Государь и министры пошли в комнату умирающего. Когда узнали, что он не причащался, то захлопотали, забегали с растерянным видом. Послали за соборным протопопом, о. Георгием. Он прибежал, запыхавшись, с таким же испуганным видом, как у всех, торопливо вынул из дароносицы запасные Дары, совершил глухую исповедь, пробормотал разрешительные молитвы, велел приподнять голову умирающего, поднес потир и лжицу к самым губам его. Но губы были сжаты; зубы крепко стиснуты. Золотая лжица ударялась о них и звенела в трепетной руке о. Георгия. На плат спадали капли крови. На лицах у всех был ужас.
Вдруг в бесчувственном лице Петра промелькнула гневная мысль.
Он подошел к священнику и сказал:
– Оставь! Не надо.
И царю показалось, или только почудилось, что умирающий улыбнулся ему последнею улыбкою.
В тот же самый час, как вчера, на том же самом месте, у изголовья царевича, солнце осветило белую стену. Белый как лунь старичок держал в руках чашу, подобную солнцу.
Солнце потухло. Царевич вздохнул, как вздыхают засыпающие дети.
Лейб-медик пощупал руку его и сказал что-то на ухо Меншикову. Тот перекрестился и объявил торжественно:
– Его высочество, государь царевич Алексей Петрович преставился.
Все опустились на колени, кроме царя. Он был неподвижен. Лицо его казалось мертвее, чем лицо умершего.
«В России когда-нибудь кончится все ужасным бунтом, и самодержавие падет, ибо миллионы вопиют к Богу против царя», – писал ганноверский резидент Вебер из Петербурга, извещая о смерти царевича.

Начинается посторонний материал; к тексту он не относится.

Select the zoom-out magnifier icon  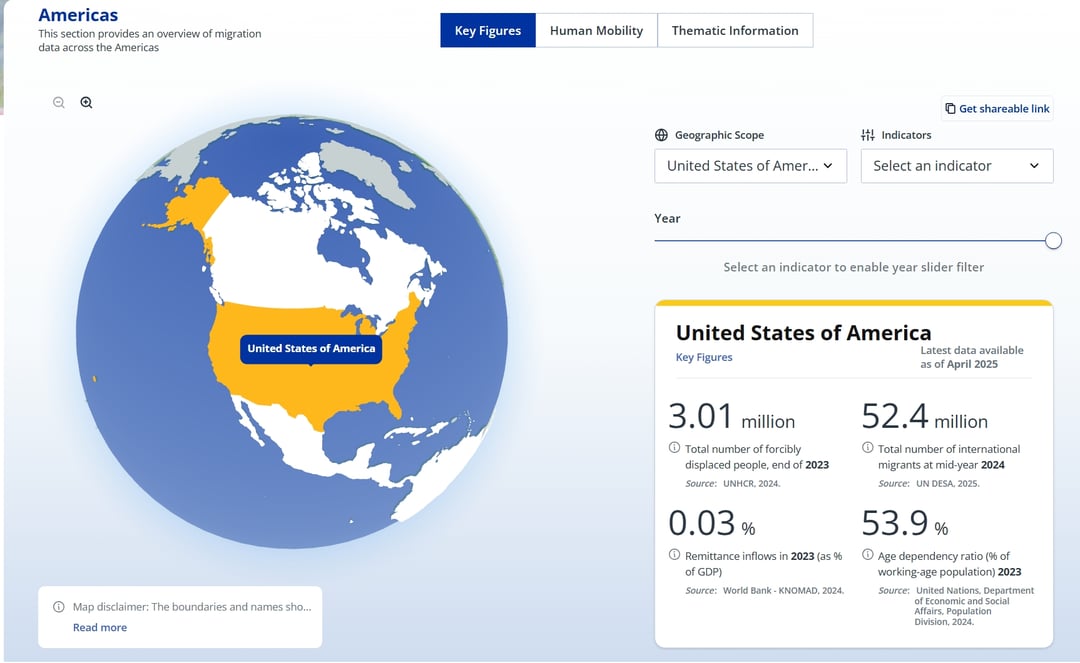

«Кронпринц скончался не от удара, как здесь утверждают, а от меча или топора, – доносил резидент императорский, Плейер. – В день его смерти никого не пускали в крепость, и перед вечером заперли ее. Голландский плотник, работавший на новой башне собора и оставшийся там на ночь незамеченным, вечером видел сверху, близ пыточного каземата, головы каких-то людей и рассказал о том своей теще, повивальной бабке голландского резидента. Тело кронпринца положено в простой гроб из плохих досок; голова несколько прикрыта, а шея обвязана платком со складками, как бы для бритья».